----- EXERCISE DATA -----

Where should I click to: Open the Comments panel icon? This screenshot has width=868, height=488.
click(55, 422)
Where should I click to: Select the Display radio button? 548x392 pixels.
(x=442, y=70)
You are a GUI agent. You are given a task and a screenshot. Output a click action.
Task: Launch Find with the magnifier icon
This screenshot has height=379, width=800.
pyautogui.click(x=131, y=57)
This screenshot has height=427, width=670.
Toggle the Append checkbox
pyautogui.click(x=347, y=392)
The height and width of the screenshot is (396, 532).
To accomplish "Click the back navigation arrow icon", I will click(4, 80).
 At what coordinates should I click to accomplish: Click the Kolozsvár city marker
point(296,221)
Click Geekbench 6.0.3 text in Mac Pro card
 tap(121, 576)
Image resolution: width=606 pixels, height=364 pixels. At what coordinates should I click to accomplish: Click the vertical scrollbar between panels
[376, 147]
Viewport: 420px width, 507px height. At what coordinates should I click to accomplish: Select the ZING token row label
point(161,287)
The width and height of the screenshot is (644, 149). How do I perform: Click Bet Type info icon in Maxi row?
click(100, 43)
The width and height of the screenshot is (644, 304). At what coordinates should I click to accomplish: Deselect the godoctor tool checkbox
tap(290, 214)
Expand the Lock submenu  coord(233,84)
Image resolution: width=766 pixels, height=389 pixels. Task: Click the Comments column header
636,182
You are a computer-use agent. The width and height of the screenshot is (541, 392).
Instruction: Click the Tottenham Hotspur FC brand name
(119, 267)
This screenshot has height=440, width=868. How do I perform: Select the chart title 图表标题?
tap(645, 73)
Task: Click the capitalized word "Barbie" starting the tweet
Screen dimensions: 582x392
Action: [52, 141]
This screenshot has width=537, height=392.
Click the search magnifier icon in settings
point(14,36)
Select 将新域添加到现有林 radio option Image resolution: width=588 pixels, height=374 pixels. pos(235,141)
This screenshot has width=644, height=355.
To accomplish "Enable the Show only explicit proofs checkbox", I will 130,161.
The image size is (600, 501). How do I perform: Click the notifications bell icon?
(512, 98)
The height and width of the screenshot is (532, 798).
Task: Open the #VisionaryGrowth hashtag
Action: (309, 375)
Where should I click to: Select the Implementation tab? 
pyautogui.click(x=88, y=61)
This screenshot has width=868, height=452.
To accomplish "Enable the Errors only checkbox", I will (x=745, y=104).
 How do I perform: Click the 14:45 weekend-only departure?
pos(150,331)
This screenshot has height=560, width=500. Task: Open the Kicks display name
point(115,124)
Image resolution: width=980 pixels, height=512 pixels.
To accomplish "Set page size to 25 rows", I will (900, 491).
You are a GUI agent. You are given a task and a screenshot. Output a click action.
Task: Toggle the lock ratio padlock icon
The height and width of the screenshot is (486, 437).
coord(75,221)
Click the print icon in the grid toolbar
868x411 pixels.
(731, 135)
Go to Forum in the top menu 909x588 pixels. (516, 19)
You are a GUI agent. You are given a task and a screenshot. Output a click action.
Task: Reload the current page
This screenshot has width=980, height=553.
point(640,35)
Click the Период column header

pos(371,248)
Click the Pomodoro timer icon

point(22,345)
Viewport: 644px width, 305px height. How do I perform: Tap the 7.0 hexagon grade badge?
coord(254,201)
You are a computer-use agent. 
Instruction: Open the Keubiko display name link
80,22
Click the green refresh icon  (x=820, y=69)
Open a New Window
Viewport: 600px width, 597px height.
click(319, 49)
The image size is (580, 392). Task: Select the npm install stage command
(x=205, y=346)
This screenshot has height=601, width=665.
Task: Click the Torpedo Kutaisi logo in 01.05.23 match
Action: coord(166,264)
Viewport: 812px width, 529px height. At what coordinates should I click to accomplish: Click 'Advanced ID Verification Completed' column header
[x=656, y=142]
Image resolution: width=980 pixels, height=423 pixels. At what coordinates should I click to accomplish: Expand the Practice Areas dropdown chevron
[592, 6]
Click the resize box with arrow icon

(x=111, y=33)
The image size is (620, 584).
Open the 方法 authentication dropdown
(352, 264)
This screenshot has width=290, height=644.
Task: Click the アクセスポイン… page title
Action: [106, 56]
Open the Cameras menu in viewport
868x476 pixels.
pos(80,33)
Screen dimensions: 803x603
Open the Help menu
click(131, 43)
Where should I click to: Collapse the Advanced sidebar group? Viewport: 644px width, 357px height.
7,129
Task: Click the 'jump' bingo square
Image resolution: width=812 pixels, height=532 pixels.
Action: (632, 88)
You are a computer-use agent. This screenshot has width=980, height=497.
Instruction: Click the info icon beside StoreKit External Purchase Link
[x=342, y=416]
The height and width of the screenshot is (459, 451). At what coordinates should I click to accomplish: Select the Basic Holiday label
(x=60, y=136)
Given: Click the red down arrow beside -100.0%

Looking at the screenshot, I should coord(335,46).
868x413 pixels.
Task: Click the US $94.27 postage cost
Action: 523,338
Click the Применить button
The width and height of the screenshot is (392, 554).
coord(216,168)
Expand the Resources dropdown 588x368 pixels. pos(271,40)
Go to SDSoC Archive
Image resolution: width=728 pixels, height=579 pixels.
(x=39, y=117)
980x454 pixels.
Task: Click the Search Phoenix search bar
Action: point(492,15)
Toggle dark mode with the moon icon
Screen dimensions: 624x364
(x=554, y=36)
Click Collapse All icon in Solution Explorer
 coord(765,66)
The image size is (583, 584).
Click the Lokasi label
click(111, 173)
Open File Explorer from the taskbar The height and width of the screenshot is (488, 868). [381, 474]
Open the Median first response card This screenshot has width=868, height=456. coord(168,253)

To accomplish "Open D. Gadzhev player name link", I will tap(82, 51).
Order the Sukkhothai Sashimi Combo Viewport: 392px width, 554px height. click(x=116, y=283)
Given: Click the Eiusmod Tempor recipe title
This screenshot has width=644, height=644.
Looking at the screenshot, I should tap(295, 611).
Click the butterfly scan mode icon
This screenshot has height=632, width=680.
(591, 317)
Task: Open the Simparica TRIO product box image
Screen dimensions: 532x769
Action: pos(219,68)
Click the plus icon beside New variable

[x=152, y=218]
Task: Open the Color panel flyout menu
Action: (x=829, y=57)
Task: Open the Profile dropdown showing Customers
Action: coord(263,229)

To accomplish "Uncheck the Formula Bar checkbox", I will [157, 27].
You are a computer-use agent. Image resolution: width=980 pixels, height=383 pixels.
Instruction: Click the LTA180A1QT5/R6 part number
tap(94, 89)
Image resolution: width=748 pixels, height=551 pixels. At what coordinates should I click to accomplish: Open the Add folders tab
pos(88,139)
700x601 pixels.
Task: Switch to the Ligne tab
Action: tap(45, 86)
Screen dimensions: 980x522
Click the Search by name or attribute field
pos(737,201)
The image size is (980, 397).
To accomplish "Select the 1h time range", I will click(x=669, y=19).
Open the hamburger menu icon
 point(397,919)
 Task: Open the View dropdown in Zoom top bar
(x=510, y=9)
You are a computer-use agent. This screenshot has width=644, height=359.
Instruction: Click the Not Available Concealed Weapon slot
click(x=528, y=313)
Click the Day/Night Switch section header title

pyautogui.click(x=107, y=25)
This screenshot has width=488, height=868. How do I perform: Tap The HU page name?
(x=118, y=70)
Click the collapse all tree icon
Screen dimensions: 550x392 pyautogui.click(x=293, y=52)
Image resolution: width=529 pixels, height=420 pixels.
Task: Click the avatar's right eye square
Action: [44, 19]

-----

▶ [ASSIGNMENT] Repeat every line of the data verbatim.

▶ [RESPONSE BOX]
Where should I click to: Open the Comments panel icon? This screenshot has width=868, height=488.
click(55, 422)
Where should I click to: Select the Display radio button? 548x392 pixels.
(x=442, y=70)
You are a GUI agent. You are given a task and a screenshot. Output a click action.
Task: Launch Find with the magnifier icon
This screenshot has height=379, width=800.
pyautogui.click(x=131, y=57)
This screenshot has height=427, width=670.
Toggle the Append checkbox
pyautogui.click(x=347, y=392)
The height and width of the screenshot is (396, 532).
To accomplish "Click the back navigation arrow icon", I will click(4, 80).
 At what coordinates should I click to accomplish: Click the Kolozsvár city marker
point(296,221)
Click Geekbench 6.0.3 text in Mac Pro card
 tap(121, 576)
Image resolution: width=606 pixels, height=364 pixels. At what coordinates should I click to accomplish: Click the vertical scrollbar between panels
[376, 147]
Viewport: 420px width, 507px height. At what coordinates should I click to accomplish: Select the ZING token row label
point(161,287)
The width and height of the screenshot is (644, 149). How do I perform: Click Bet Type info icon in Maxi row?
click(100, 43)
The width and height of the screenshot is (644, 304). At what coordinates should I click to accomplish: Deselect the godoctor tool checkbox
tap(290, 214)
Expand the Lock submenu  coord(233,84)
Image resolution: width=766 pixels, height=389 pixels. Task: Click the Comments column header
636,182
You are a computer-use agent. The width and height of the screenshot is (541, 392).
Instruction: Click the Tottenham Hotspur FC brand name
(119, 267)
This screenshot has height=440, width=868. How do I perform: Select the chart title 图表标题?
tap(645, 73)
Task: Click the capitalized word "Barbie" starting the tweet
Screen dimensions: 582x392
Action: [52, 141]
This screenshot has width=537, height=392.
Click the search magnifier icon in settings
point(14,36)
Select 将新域添加到现有林 radio option Image resolution: width=588 pixels, height=374 pixels. pos(235,141)
This screenshot has width=644, height=355.
To accomplish "Enable the Show only explicit proofs checkbox", I will 130,161.
The image size is (600, 501). How do I perform: Click the notifications bell icon?
(512, 98)
The height and width of the screenshot is (532, 798).
Task: Open the #VisionaryGrowth hashtag
Action: (309, 375)
Where should I click to: Select the Implementation tab? 
pyautogui.click(x=88, y=61)
This screenshot has width=868, height=452.
To accomplish "Enable the Errors only checkbox", I will (x=745, y=104).
 How do I perform: Click the 14:45 weekend-only departure?
pos(150,331)
This screenshot has height=560, width=500. Task: Open the Kicks display name
point(115,124)
Image resolution: width=980 pixels, height=512 pixels.
To accomplish "Set page size to 25 rows", I will (900, 491).
You are a GUI agent. You are given a task and a screenshot. Output a click action.
Task: Toggle the lock ratio padlock icon
The height and width of the screenshot is (486, 437).
coord(75,221)
Click the print icon in the grid toolbar
868x411 pixels.
(731, 135)
Go to Forum in the top menu 909x588 pixels. (516, 19)
You are a GUI agent. You are given a task and a screenshot. Output a click action.
Task: Reload the current page
This screenshot has width=980, height=553.
point(640,35)
Click the Период column header

pos(371,248)
Click the Pomodoro timer icon

point(22,345)
Viewport: 644px width, 305px height. How do I perform: Tap the 7.0 hexagon grade badge?
coord(254,201)
You are a computer-use agent. 
Instruction: Open the Keubiko display name link
80,22
Click the green refresh icon  (x=820, y=69)
Open a New Window
Viewport: 600px width, 597px height.
click(319, 49)
The image size is (580, 392). Task: Select the npm install stage command
(x=205, y=346)
This screenshot has height=601, width=665.
Task: Click the Torpedo Kutaisi logo in 01.05.23 match
Action: coord(166,264)
Viewport: 812px width, 529px height. At what coordinates should I click to accomplish: Click 'Advanced ID Verification Completed' column header
[x=656, y=142]
Image resolution: width=980 pixels, height=423 pixels. At what coordinates should I click to accomplish: Expand the Practice Areas dropdown chevron
[592, 6]
Click the resize box with arrow icon

(x=111, y=33)
The image size is (620, 584).
Open the 方法 authentication dropdown
(352, 264)
This screenshot has width=290, height=644.
Task: Click the アクセスポイン… page title
Action: [106, 56]
Open the Cameras menu in viewport
868x476 pixels.
pos(80,33)
Screen dimensions: 803x603
Open the Help menu
click(131, 43)
Where should I click to: Collapse the Advanced sidebar group? Viewport: 644px width, 357px height.
7,129
Task: Click the 'jump' bingo square
Image resolution: width=812 pixels, height=532 pixels.
Action: (632, 88)
You are a computer-use agent. This screenshot has width=980, height=497.
Instruction: Click the info icon beside StoreKit External Purchase Link
[x=342, y=416]
The height and width of the screenshot is (459, 451). At what coordinates should I click to accomplish: Select the Basic Holiday label
(x=60, y=136)
Given: Click the red down arrow beside -100.0%

Looking at the screenshot, I should coord(335,46).
868x413 pixels.
Task: Click the US $94.27 postage cost
Action: 523,338
Click the Применить button
The width and height of the screenshot is (392, 554).
coord(216,168)
Expand the Resources dropdown 588x368 pixels. pos(271,40)
Go to SDSoC Archive
Image resolution: width=728 pixels, height=579 pixels.
(x=39, y=117)
980x454 pixels.
Task: Click the Search Phoenix search bar
Action: point(492,15)
Toggle dark mode with the moon icon
Screen dimensions: 624x364
(x=554, y=36)
Click Collapse All icon in Solution Explorer
 coord(765,66)
The image size is (583, 584).
Click the Lokasi label
click(111, 173)
Open File Explorer from the taskbar The height and width of the screenshot is (488, 868). [381, 474]
Open the Median first response card This screenshot has width=868, height=456. coord(168,253)

To accomplish "Open D. Gadzhev player name link", I will tap(82, 51).
Order the Sukkhothai Sashimi Combo Viewport: 392px width, 554px height. click(x=116, y=283)
Given: Click the Eiusmod Tempor recipe title
This screenshot has width=644, height=644.
Looking at the screenshot, I should tap(295, 611).
Click the butterfly scan mode icon
This screenshot has height=632, width=680.
(591, 317)
Task: Open the Simparica TRIO product box image
Screen dimensions: 532x769
Action: pos(219,68)
Click the plus icon beside New variable

[x=152, y=218]
Task: Open the Color panel flyout menu
Action: (x=829, y=57)
Task: Open the Profile dropdown showing Customers
Action: coord(263,229)

To accomplish "Uncheck the Formula Bar checkbox", I will [157, 27].
You are a computer-use agent. Image resolution: width=980 pixels, height=383 pixels.
Instruction: Click the LTA180A1QT5/R6 part number
tap(94, 89)
Image resolution: width=748 pixels, height=551 pixels. At what coordinates should I click to accomplish: Open the Add folders tab
pos(88,139)
700x601 pixels.
Task: Switch to the Ligne tab
Action: tap(45, 86)
Screen dimensions: 980x522
Click the Search by name or attribute field
pos(737,201)
The image size is (980, 397).
To accomplish "Select the 1h time range", I will click(x=669, y=19).
Open the hamburger menu icon
 point(397,919)
 Task: Open the View dropdown in Zoom top bar
(x=510, y=9)
You are a computer-use agent. This screenshot has width=644, height=359.
Instruction: Click the Not Available Concealed Weapon slot
click(x=528, y=313)
Click the Day/Night Switch section header title

pyautogui.click(x=107, y=25)
This screenshot has width=488, height=868. How do I perform: Tap The HU page name?
(x=118, y=70)
Click the collapse all tree icon
Screen dimensions: 550x392 pyautogui.click(x=293, y=52)
Image resolution: width=529 pixels, height=420 pixels.
Task: Click the avatar's right eye square
Action: [44, 19]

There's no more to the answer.